Task description |
Repeat the records exactly. Every line must match.

Items from a dataset

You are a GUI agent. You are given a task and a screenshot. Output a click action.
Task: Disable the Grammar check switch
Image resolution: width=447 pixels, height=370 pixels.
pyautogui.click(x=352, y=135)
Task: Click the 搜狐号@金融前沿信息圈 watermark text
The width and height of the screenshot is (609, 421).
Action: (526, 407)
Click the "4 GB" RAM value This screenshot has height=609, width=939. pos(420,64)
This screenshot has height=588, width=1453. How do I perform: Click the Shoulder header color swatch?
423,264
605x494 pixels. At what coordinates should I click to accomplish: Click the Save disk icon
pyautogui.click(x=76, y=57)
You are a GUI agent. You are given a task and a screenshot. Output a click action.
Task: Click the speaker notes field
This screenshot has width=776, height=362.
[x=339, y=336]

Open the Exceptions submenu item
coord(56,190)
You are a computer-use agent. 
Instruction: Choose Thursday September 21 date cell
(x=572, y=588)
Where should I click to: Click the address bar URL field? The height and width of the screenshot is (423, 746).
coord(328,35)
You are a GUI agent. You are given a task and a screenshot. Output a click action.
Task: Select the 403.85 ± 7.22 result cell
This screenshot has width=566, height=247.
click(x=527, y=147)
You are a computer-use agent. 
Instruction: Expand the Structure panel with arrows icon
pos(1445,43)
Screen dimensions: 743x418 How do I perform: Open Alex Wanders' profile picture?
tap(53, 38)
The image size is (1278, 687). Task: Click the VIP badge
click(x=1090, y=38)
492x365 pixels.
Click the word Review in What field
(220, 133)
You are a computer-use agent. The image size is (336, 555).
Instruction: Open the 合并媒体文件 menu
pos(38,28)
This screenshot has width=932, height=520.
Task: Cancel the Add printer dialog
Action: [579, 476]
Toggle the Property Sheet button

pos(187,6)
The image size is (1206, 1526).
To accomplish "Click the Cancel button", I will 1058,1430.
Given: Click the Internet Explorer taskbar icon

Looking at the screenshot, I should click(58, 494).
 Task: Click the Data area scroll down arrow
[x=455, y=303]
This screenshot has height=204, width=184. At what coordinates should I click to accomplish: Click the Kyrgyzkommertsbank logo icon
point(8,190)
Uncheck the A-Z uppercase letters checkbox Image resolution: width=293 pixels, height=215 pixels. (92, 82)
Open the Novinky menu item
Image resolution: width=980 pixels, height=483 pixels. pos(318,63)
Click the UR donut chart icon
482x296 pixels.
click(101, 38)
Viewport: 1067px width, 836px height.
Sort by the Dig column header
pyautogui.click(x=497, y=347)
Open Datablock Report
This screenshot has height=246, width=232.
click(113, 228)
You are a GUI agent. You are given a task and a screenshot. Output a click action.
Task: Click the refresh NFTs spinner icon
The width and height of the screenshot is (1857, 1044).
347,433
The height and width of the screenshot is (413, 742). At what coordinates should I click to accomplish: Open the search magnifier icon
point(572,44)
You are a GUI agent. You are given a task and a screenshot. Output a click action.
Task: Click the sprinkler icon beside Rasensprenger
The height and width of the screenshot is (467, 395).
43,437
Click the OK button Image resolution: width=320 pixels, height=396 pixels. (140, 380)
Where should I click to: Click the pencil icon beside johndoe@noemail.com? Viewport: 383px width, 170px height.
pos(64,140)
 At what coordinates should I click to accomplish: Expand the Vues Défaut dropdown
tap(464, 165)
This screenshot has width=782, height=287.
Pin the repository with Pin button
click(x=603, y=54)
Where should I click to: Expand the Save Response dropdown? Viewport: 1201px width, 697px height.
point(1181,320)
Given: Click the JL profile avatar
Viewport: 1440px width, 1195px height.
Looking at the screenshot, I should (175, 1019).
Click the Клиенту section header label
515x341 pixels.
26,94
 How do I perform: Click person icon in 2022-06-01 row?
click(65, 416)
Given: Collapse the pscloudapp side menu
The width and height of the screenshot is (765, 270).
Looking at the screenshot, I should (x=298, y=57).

Result of the exercise |
You are a GUI agent. You are given a task and a screenshot. Output a click action.
Task: Disable the Grammar check switch
Image resolution: width=447 pixels, height=370 pixels.
pyautogui.click(x=352, y=135)
Task: Click the 搜狐号@金融前沿信息圈 watermark text
The width and height of the screenshot is (609, 421).
Action: (526, 407)
Click the "4 GB" RAM value This screenshot has height=609, width=939. pos(420,64)
This screenshot has height=588, width=1453. How do I perform: Click the Shoulder header color swatch?
423,264
605x494 pixels. At what coordinates should I click to accomplish: Click the Save disk icon
pyautogui.click(x=76, y=57)
You are a GUI agent. You are given a task and a screenshot. Output a click action.
Task: Click the speaker notes field
This screenshot has width=776, height=362.
[x=339, y=336]

Open the Exceptions submenu item
coord(56,190)
You are a computer-use agent. 
Instruction: Choose Thursday September 21 date cell
(x=572, y=588)
Where should I click to: Click the address bar URL field? The height and width of the screenshot is (423, 746).
coord(328,35)
You are a GUI agent. You are given a task and a screenshot. Output a click action.
Task: Select the 403.85 ± 7.22 result cell
This screenshot has width=566, height=247.
click(x=527, y=147)
You are a computer-use agent. 
Instruction: Expand the Structure panel with arrows icon
pos(1445,43)
Screen dimensions: 743x418 How do I perform: Open Alex Wanders' profile picture?
tap(53, 38)
The image size is (1278, 687). Task: Click the VIP badge
click(x=1090, y=38)
492x365 pixels.
Click the word Review in What field
(220, 133)
You are a computer-use agent. The image size is (336, 555).
Instruction: Open the 合并媒体文件 menu
pos(38,28)
This screenshot has width=932, height=520.
Task: Cancel the Add printer dialog
Action: [579, 476]
Toggle the Property Sheet button

pos(187,6)
The image size is (1206, 1526).
To accomplish "Click the Cancel button", I will 1058,1430.
Given: Click the Internet Explorer taskbar icon

Looking at the screenshot, I should click(58, 494).
 Task: Click the Data area scroll down arrow
[x=455, y=303]
This screenshot has height=204, width=184. At what coordinates should I click to accomplish: Click the Kyrgyzkommertsbank logo icon
point(8,190)
Uncheck the A-Z uppercase letters checkbox Image resolution: width=293 pixels, height=215 pixels. (92, 82)
Open the Novinky menu item
Image resolution: width=980 pixels, height=483 pixels. pos(318,63)
Click the UR donut chart icon
482x296 pixels.
click(101, 38)
Viewport: 1067px width, 836px height.
Sort by the Dig column header
pyautogui.click(x=497, y=347)
Open Datablock Report
This screenshot has height=246, width=232.
click(113, 228)
You are a GUI agent. You are given a task and a screenshot. Output a click action.
Task: Click the refresh NFTs spinner icon
The width and height of the screenshot is (1857, 1044).
347,433
The height and width of the screenshot is (413, 742). At what coordinates should I click to accomplish: Open the search magnifier icon
point(572,44)
You are a GUI agent. You are given a task and a screenshot. Output a click action.
Task: Click the sprinkler icon beside Rasensprenger
The height and width of the screenshot is (467, 395).
43,437
Click the OK button Image resolution: width=320 pixels, height=396 pixels. (140, 380)
Where should I click to: Click the pencil icon beside johndoe@noemail.com? Viewport: 383px width, 170px height.
pos(64,140)
 At what coordinates should I click to accomplish: Expand the Vues Défaut dropdown
tap(464, 165)
This screenshot has width=782, height=287.
Pin the repository with Pin button
click(x=603, y=54)
Where should I click to: Expand the Save Response dropdown? Viewport: 1201px width, 697px height.
point(1181,320)
Given: Click the JL profile avatar
Viewport: 1440px width, 1195px height.
Looking at the screenshot, I should (175, 1019).
Click the Клиенту section header label
515x341 pixels.
26,94
 How do I perform: Click person icon in 2022-06-01 row?
click(65, 416)
Given: Collapse the pscloudapp side menu
The width and height of the screenshot is (765, 270).
Looking at the screenshot, I should (x=298, y=57).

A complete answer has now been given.